On the other hand we have the spiritually helpful kind of desire. This is the opposite of grasping. It involves, in Huxley’s words, “stillness,” and it must be receptive (Huxley says “passive,”which has unfortunate connotations) as well as active. It might be useful to have a metaphor here.

In Buddhism you sometimes get the image of trying to catch a feather on a fan. Now obviously if you make a vigorous effort to catch the falling feather with the fan (if you have a “grasping” attitude) you’ll simply push the feather away and achieve the opposite of what you intended. To catch a feather on a fan you have to be subtle and intelligent. There has to be activity, so that the fan gets into the right place for the feather to land on it. Then there needs to be stillness, so that the fan can approach undisturbed. There has to be receptivity; you have to let the feather come to you. This combination of activity, stillness, and receptivity allows us to achieve the goal.

Likewise, in approaching mystical states of mind we have to make an effort. We have to want to approach the goal. And the desire must be intense. But it also must be intelligent. It must lead to the still point where we have done what has to be done (and no more) and where we are positioned to simply wait, with openness and receptivity, for the feather to land.

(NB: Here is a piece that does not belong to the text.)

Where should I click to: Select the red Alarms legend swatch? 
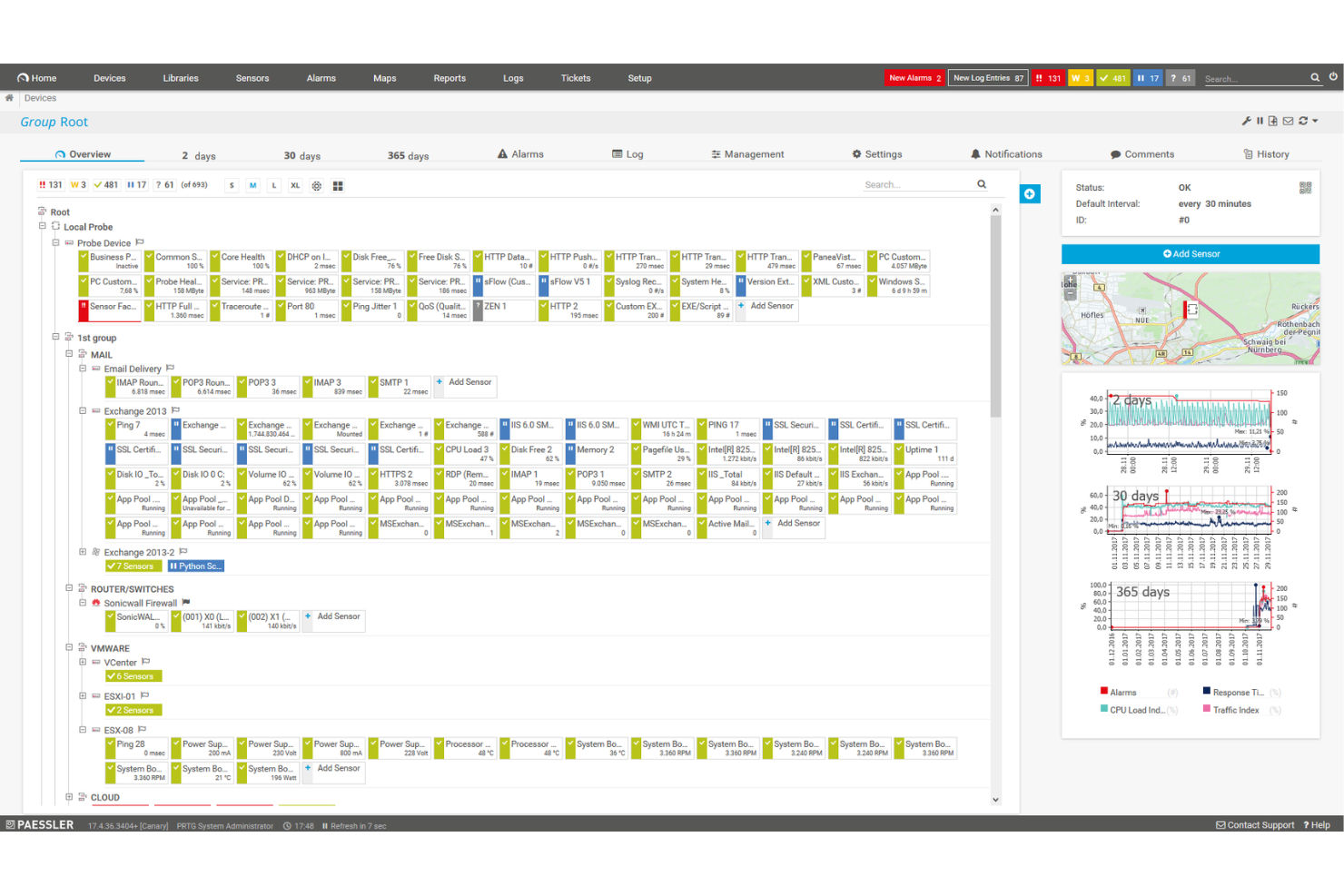click(1103, 691)
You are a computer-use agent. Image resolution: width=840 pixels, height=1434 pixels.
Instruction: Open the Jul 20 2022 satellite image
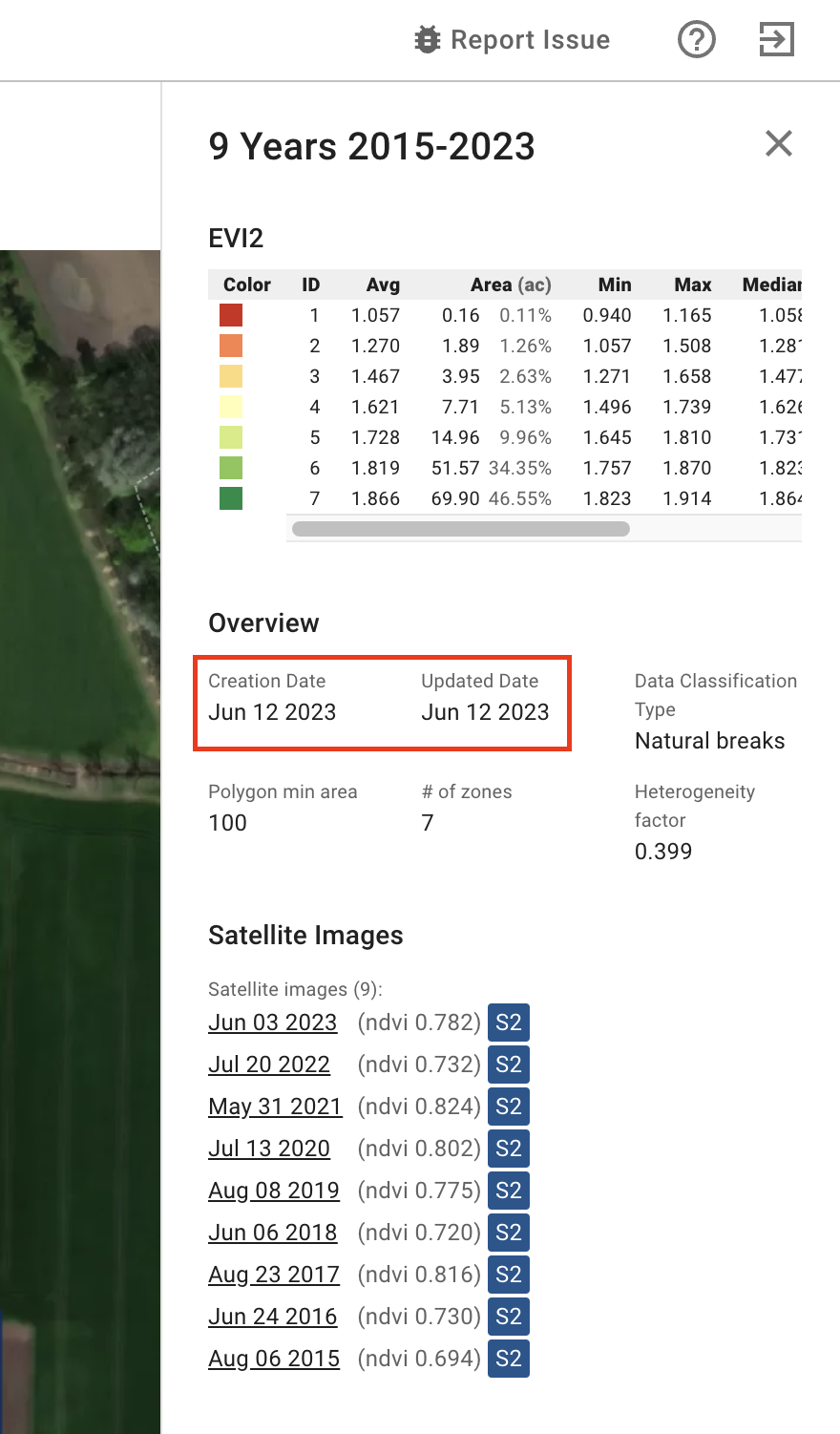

At different times different approaches are needed. At first we might need to take relatively vigorous action, holding ourselves back from grossly harmful actions and working to pacify the unruly mind. Desire itself, as Huxley says, must not be “uncontrolled.” We need to grasp the fan of the mind. We must move it decisively yet gently to intercept the path of the feather of reality. We need to intelligently observe how our own actions affect the feather’s course — observe how the very act of meditating can distort our ability to experience reality — and make increasingly subtle movements to compensate. At last as the fan becomes perfectly positioned we can become still, and we need simply to wait.

Both activity and receptivity need to be blended. When we have activity towards a goal without also having receptivity we are in the grip of mere “hunger,” while activity intelligently blended with receptivity leads us down the path of practical mysticism and, ultimately, to the direct apprehension of reality.